Find the word "each" in the data. Return every line where it appears.

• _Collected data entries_
—————

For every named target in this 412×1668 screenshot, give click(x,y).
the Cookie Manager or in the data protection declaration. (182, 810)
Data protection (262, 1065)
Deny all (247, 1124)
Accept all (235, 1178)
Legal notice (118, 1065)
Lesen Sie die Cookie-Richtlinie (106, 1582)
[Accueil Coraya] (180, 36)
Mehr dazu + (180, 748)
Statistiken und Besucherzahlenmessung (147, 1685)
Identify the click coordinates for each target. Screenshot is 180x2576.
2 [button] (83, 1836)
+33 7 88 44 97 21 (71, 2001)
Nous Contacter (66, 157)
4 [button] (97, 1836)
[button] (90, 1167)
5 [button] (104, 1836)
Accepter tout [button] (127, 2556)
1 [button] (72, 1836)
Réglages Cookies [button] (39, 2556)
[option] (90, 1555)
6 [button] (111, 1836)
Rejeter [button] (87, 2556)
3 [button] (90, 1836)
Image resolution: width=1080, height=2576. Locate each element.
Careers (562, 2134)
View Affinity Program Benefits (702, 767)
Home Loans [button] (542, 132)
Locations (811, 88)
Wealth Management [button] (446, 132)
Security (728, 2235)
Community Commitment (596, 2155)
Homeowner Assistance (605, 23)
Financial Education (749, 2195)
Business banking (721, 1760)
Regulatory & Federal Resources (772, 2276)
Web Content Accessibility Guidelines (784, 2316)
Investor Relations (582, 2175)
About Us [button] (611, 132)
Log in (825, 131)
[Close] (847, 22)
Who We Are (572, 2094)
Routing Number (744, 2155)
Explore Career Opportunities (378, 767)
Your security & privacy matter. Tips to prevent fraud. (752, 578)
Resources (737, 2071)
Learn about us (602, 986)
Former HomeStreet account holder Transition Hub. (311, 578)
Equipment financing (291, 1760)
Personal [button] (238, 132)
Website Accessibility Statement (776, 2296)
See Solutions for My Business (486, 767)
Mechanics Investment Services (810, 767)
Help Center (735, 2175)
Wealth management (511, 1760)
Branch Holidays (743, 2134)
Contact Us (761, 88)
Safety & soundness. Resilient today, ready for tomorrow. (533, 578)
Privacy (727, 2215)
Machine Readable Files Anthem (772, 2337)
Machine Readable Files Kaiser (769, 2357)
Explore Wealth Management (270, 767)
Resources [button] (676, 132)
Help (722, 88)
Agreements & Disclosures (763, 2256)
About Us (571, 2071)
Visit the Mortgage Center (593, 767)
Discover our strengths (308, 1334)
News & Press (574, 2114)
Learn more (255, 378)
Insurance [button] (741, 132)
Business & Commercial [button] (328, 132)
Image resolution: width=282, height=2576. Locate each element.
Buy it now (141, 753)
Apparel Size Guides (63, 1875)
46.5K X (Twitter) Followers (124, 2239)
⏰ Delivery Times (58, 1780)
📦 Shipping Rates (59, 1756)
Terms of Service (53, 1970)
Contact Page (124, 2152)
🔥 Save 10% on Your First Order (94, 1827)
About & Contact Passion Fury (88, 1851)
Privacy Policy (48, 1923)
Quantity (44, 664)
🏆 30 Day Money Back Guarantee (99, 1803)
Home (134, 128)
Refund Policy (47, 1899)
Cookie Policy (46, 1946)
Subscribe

—————

• _Written solution_
Identify the click coordinates for each target. Screenshot is 180x2576.
Image resolution: width=1080, height=2576. Locate each element.
Image resolution: width=282, height=2576. Locate each element.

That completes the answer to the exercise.